Namun, semua usaha ini tidak akan berhasil tanpa adanya kesadaran dari dalam diri setiap orang. Kita harus mulai menanamkan dalam pikiran bahwa bumi ini bukan milik kita sendiri, tapi juga milik generasi mendatang. Kalau kita terus merusak dan mengotori lingkungan, anak cucu kita yang akan menanggung akibatnya. Maka dari itu, penting untuk memulai perubahan dari hal-hal kecil di sekitar kita.
Misalnya, membuang sampah pada tempatnya, membawa botol minum sendiri biar tidak beli air kemasan, menggunakan tas belanja kain, atau menanam tanaman di pekarangan rumah. Hal sederhana seperti ini kalau dilakukan bersama-sama bisa membawa perubahan besar. Jangan tunggu orang lain duluan, karena perubahan lingkungan harus dimulai dari diri sendiri. Banyak orang menganggap masalah kebersihan itu hal sepele, padahal dari hal kecil seperti sampah bisa muncul masalah besar. Sampah yang dibuang sembarangan bisa menyumbat saluran air dan menyebabkan banjir. Sampah plastik yang terbawa ke laut bisa membunuh hewan-hewan laut. Kalau sudah begitu, bukan hanya alam yang dirugikan, tapi juga manusia. Jadi, menjaga kebersihan bukan cuma tentang keindahan, tapi juga tentang kelangsungan hidup.
Selain itu, kita juga harus menumbuhkan rasa peduli dan empati terhadap lingkungan. Ketika kita peduli, kita tidak akan tega melihat sungai penuh sampah atau tanah yang kering karena polusi. Rasa peduli inilah yang akan membuat kita mau berubah dan berbuat sesuatu. Sekolah, kampus, dan masyarakat bisa membuat kegiatan bersama yang menumbuhkan kepedulian ini, seperti gotong royong, bakti sosial, atau lomba lingkungan bersih.
Kita juga bisa belajar dari kearifan lokal di banyak daerah di Indonesia. Dulu, masyarakat tradisional sangat menghormati alam.

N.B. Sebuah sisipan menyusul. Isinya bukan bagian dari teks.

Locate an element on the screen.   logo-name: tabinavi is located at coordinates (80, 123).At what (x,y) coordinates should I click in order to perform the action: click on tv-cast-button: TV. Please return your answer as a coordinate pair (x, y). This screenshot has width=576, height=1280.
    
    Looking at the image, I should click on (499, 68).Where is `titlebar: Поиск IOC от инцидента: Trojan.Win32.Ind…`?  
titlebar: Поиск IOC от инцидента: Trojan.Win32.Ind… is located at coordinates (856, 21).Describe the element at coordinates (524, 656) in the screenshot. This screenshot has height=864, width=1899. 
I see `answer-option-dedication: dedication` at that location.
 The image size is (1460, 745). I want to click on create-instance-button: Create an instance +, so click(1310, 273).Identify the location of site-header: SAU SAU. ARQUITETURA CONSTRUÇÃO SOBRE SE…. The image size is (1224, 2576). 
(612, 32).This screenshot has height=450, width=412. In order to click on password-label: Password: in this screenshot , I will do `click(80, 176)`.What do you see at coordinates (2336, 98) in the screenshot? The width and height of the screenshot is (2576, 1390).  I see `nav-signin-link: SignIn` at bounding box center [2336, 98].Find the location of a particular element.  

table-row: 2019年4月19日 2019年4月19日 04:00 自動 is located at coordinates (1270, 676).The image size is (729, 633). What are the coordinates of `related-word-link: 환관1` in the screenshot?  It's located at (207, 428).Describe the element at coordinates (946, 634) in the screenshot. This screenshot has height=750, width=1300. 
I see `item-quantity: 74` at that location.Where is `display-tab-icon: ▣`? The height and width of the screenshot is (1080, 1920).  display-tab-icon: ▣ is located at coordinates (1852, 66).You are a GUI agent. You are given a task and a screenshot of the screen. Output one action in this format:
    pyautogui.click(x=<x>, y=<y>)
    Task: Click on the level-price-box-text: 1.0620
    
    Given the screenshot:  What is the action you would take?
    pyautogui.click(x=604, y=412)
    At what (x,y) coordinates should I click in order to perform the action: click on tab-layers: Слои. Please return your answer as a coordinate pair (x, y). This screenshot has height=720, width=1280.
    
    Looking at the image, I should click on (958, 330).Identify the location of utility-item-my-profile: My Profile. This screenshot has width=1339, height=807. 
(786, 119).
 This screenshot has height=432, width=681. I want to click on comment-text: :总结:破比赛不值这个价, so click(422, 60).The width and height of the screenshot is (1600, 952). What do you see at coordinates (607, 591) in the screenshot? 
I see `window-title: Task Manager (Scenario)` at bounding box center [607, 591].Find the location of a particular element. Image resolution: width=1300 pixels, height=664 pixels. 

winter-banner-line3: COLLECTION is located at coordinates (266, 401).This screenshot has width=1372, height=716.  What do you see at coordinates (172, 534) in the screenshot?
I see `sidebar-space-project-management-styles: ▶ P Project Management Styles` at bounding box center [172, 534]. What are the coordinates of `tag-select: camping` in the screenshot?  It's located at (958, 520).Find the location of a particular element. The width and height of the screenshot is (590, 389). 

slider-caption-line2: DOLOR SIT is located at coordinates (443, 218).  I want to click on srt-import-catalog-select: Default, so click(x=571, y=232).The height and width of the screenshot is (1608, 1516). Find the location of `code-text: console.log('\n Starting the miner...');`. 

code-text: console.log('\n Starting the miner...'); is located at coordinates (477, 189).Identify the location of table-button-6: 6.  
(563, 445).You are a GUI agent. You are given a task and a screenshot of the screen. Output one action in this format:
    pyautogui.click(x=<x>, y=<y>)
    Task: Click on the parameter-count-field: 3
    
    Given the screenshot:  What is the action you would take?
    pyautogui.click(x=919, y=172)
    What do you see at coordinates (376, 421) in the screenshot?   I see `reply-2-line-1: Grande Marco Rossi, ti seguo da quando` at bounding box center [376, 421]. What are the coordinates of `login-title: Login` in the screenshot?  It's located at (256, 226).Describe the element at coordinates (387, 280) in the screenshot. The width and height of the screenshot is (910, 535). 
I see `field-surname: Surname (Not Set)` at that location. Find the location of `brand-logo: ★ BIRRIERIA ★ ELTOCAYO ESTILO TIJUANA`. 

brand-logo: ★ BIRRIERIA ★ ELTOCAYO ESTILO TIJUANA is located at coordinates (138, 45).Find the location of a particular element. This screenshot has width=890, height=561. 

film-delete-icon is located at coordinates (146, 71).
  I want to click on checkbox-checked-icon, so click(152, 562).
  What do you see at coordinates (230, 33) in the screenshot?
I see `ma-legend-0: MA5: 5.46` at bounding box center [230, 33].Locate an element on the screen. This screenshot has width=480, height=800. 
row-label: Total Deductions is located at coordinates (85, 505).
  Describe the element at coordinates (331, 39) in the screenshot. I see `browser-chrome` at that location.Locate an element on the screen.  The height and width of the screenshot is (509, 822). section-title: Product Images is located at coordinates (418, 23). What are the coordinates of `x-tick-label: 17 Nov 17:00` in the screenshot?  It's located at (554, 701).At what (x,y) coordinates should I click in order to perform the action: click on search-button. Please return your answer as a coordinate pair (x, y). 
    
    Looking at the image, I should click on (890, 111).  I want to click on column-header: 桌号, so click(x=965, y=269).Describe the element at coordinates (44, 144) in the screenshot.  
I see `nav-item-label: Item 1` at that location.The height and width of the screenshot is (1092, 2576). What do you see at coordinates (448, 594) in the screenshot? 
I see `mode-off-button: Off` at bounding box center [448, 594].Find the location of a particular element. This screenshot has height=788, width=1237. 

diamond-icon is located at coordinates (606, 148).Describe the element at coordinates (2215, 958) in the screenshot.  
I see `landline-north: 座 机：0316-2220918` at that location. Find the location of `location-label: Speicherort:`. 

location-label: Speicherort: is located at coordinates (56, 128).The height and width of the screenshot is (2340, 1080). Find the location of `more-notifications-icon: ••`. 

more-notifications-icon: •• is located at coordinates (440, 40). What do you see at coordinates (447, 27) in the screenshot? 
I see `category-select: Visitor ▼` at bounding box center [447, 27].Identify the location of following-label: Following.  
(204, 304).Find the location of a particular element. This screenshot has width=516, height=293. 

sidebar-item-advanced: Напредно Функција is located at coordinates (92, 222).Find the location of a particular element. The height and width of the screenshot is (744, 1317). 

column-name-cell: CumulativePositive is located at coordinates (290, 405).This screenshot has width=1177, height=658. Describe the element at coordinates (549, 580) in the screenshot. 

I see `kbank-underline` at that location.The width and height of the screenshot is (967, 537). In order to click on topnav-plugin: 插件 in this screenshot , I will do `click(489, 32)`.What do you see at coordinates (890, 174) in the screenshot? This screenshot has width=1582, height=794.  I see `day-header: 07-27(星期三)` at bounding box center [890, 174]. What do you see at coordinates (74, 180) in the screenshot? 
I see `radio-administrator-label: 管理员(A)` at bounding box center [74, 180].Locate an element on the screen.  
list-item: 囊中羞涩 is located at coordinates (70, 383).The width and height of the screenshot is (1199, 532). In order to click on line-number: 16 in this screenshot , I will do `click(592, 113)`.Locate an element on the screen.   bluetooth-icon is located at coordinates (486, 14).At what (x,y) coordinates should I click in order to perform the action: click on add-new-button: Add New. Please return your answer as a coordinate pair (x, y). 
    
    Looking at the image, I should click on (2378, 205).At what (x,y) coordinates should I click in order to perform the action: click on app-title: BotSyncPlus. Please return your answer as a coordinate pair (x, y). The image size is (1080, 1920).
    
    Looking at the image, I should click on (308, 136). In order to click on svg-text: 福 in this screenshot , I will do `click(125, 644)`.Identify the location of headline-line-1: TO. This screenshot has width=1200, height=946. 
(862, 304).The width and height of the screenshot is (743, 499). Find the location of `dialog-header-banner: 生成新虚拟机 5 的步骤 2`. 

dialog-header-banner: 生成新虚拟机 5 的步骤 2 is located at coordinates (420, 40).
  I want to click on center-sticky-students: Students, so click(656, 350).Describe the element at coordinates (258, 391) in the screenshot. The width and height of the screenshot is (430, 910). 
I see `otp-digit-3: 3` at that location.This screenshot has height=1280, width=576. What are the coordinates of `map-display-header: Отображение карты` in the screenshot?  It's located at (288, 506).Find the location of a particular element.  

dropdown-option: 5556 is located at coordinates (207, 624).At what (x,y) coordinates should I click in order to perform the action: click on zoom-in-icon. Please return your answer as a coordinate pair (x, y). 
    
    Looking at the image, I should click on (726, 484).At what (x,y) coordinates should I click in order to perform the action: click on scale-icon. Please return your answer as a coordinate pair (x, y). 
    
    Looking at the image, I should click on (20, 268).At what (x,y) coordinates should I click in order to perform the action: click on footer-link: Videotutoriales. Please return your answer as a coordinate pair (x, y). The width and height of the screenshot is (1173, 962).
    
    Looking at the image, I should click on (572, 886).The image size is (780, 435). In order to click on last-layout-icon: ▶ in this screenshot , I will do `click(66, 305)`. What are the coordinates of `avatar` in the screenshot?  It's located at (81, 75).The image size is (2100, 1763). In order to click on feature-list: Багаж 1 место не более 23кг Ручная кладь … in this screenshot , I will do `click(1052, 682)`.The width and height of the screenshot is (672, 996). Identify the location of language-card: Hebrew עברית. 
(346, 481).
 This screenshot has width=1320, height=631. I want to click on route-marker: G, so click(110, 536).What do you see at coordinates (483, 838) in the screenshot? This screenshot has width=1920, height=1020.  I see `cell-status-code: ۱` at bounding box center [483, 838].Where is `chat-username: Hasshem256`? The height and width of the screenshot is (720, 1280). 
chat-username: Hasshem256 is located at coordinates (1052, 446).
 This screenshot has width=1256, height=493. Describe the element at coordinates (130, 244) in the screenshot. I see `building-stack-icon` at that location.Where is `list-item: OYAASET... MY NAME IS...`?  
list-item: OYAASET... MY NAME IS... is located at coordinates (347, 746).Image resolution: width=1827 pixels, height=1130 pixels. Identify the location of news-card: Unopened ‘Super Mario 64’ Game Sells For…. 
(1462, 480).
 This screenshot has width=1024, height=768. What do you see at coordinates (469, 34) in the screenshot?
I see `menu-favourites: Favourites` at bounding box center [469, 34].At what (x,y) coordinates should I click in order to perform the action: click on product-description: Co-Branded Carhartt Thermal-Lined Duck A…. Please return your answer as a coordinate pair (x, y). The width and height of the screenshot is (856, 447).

Mereka percaya bahwa alam harus dijaga karena manusia hidup bergantung padanya. Nilai-nilai seperti ini seharusnya tidak hilang meskipun zaman sudah modern. Justru, nilai itu bisa digabung dengan teknologi agar tercipta keseimbangan antara kemajuan dan kelestarian. Menjaga alam bukan berarti kembali hidup sederhana tanpa teknologi, tapi menggunakan teknologi dengan bijak. Misalnya memanfaatkan energi matahari, daur ulang sampah, atau membuat produk ramah lingkungan. Kalau setiap inovasi dibuat dengan memperhatikan dampak terhadap alam, maka kita bisa tetap maju tanpa harus merusak bumi.
Pada akhirnya, semua kembali kepada kesadaran masing-masing. Alam sudah memberi kita banyak hal udara segar, air bersih, makanan, dan tempat. tinggal. Tapi sering kali, manusia lupa untuk berterima kasih dan malah merusaknya. Padahal, kalau alam rusak, manusia juga yang akan menderita. Oleh karena itu, sudah saatnya kita berhenti menunggu orang lain dan mulai bertindak dari diri sendiri. Menjaga kebersihan alam bukan tugas besar yang harus dilakukan dengan biaya mahal. Cukup dengan hal kecil tapi dilakukan terus-menerus, seperti tidak membuang sampah sembarangan dan mengurangi penggunaan plastik, itu sudah langkah besar untuk menyelamatkan bumi.
Dengan begitu, kesadaran masyarakat terhadap kebersihan alam bisa tumbuh kembali. Lingkungan yang bersih akan menciptakan kehidupan yang lebih sehat dan nyaman. Kita semua punya peran dalam menjaga bumi, karena bumi bukan warisan dari nenek moyang, tetapi titipan untuk anak cucu kita nanti. Maka dari itu, menjaga kebersihan alam berarti menjaga masa depan manusia itu sendiri.